** BEGIN SUPPLIED MATERIAL **

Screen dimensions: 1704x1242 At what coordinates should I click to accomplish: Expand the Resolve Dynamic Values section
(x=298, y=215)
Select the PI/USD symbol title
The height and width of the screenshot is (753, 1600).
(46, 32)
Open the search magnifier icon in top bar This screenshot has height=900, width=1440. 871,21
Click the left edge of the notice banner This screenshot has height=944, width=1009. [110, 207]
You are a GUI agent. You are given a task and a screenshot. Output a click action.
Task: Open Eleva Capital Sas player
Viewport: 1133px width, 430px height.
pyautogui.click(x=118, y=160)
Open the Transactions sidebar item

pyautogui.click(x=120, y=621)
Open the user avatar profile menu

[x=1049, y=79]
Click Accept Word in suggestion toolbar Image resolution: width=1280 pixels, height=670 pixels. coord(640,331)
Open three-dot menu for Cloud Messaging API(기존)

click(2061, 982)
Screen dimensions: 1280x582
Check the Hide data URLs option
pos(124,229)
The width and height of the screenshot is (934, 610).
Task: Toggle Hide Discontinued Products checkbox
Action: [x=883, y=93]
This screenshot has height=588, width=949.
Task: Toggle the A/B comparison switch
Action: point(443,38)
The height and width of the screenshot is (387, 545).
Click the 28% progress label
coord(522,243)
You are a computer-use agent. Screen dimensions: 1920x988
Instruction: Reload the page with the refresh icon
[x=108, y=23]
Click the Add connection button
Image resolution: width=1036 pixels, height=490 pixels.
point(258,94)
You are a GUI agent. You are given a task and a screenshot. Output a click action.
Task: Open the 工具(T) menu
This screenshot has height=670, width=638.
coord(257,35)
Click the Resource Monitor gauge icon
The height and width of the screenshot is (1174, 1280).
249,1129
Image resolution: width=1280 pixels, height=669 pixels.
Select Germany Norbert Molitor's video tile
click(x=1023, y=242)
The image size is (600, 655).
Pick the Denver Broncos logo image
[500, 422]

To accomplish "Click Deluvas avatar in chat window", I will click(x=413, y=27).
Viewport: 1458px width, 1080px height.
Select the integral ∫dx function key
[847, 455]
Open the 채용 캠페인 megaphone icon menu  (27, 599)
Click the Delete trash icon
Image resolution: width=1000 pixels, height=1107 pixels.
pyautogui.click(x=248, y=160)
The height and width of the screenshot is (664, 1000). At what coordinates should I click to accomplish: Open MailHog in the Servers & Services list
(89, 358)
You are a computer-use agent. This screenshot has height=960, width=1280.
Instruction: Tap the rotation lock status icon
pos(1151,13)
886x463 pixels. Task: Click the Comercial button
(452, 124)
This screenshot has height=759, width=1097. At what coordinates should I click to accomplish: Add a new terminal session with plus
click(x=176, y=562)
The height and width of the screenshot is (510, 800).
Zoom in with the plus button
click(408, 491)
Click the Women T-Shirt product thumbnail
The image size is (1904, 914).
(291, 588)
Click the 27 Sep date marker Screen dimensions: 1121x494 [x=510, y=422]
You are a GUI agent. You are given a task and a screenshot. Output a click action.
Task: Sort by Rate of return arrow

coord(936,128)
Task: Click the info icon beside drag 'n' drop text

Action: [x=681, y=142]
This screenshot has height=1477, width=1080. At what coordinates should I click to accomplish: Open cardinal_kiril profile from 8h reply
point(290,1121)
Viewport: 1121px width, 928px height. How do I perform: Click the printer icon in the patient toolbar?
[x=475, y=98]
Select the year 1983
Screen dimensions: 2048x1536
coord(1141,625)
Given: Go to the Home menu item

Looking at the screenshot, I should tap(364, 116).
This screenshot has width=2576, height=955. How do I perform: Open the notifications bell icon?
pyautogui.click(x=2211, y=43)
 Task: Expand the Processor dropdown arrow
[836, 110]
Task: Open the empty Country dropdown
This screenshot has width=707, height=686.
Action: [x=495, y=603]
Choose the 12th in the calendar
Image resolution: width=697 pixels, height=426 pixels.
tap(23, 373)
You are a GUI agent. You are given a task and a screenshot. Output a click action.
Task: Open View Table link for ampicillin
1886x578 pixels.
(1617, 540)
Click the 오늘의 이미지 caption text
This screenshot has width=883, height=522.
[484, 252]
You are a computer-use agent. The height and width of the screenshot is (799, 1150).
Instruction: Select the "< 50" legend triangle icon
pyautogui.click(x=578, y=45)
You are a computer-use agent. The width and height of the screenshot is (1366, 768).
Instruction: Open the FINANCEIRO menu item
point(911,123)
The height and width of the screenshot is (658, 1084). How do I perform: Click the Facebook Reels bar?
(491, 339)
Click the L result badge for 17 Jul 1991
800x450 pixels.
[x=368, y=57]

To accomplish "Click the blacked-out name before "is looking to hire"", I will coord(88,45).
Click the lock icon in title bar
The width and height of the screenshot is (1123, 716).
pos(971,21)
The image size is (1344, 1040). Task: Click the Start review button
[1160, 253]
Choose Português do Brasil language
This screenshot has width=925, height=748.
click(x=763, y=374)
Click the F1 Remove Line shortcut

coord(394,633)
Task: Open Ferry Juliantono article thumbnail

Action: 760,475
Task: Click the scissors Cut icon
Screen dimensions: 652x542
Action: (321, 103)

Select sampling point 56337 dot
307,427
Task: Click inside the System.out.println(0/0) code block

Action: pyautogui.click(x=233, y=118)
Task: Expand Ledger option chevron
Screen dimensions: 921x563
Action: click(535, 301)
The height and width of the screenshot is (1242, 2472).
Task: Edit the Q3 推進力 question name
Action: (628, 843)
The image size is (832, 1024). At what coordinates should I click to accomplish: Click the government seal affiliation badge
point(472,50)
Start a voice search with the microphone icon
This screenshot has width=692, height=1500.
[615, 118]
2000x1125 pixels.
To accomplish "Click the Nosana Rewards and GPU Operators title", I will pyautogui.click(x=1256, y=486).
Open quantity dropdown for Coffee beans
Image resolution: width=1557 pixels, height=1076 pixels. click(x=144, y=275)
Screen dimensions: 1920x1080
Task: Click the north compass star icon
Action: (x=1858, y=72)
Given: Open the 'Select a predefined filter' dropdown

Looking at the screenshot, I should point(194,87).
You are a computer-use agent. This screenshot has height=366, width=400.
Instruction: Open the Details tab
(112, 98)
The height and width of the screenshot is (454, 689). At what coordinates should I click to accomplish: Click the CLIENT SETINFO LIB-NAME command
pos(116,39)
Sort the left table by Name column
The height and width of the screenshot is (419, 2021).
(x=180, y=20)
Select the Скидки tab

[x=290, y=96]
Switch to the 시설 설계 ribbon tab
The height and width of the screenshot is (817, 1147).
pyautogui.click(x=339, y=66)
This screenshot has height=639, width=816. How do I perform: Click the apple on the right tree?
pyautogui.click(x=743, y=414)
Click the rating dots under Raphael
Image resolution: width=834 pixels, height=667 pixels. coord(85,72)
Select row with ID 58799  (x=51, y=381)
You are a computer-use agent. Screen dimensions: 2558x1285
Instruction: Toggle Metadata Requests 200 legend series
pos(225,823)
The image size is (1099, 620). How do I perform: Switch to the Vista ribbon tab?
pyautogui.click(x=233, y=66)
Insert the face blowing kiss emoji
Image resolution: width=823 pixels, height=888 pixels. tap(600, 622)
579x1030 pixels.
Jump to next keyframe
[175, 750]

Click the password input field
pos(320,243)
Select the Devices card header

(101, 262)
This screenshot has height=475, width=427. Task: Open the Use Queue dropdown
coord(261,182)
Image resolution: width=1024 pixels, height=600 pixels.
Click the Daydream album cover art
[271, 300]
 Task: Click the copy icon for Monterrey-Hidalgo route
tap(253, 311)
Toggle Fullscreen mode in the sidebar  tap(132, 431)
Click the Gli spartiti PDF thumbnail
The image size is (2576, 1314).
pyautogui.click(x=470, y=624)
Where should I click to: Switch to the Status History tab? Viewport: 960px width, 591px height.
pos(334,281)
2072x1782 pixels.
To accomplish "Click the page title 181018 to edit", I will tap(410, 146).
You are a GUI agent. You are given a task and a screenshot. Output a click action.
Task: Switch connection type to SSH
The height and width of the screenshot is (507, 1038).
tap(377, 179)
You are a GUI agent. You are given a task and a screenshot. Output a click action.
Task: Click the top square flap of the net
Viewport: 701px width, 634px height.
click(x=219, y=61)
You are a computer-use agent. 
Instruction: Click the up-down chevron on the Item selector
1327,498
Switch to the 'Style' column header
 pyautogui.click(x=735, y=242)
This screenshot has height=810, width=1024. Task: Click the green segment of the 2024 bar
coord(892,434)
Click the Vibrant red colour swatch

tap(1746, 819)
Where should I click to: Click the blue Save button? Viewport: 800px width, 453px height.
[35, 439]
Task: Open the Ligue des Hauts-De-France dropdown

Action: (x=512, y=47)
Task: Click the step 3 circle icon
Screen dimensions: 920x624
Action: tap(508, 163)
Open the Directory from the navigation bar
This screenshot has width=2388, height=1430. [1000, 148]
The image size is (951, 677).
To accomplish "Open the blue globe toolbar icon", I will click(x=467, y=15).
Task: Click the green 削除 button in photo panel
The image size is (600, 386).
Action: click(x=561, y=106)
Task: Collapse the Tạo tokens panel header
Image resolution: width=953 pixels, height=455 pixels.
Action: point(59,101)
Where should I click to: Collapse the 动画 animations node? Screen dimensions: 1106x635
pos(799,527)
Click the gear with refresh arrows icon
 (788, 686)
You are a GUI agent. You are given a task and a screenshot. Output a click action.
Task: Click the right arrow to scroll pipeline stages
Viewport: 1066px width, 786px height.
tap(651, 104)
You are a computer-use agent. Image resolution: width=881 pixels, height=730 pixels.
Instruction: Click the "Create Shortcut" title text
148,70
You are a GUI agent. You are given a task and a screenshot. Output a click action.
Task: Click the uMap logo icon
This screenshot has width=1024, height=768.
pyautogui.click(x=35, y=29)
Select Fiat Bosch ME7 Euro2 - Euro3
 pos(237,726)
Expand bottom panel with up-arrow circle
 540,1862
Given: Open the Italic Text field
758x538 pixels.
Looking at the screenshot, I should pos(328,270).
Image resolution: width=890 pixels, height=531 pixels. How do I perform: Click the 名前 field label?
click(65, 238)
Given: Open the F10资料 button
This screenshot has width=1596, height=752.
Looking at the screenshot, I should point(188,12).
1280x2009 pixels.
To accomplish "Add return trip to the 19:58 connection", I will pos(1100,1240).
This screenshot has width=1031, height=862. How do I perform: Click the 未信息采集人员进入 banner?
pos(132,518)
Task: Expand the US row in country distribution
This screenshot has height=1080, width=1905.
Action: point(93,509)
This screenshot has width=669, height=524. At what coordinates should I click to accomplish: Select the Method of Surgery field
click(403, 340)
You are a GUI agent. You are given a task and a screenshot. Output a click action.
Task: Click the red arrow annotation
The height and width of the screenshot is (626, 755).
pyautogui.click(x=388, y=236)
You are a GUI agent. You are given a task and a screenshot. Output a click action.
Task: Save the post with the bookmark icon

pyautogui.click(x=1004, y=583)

** END SUPPLIED MATERIAL **

◆ **TASK DETAILS**
Put the lines of the listing above, from its first line through the line containing "Open the search", into a JSON list of strings with one string per line, including both ends and omitting blank lines.

◆ **EXERCISE ANSWER**
[
  "Screen dimensions: 1704x1242 At what coordinates should I click to accomplish: Expand the Resolve Dynamic Values section",
  "(x=298, y=215)",
  "Select the PI/USD symbol title",
  "The height and width of the screenshot is (753, 1600).",
  "(46, 32)",
  "Open the search magnifier icon in top bar This screenshot has height=900, width=1440. 871,21"
]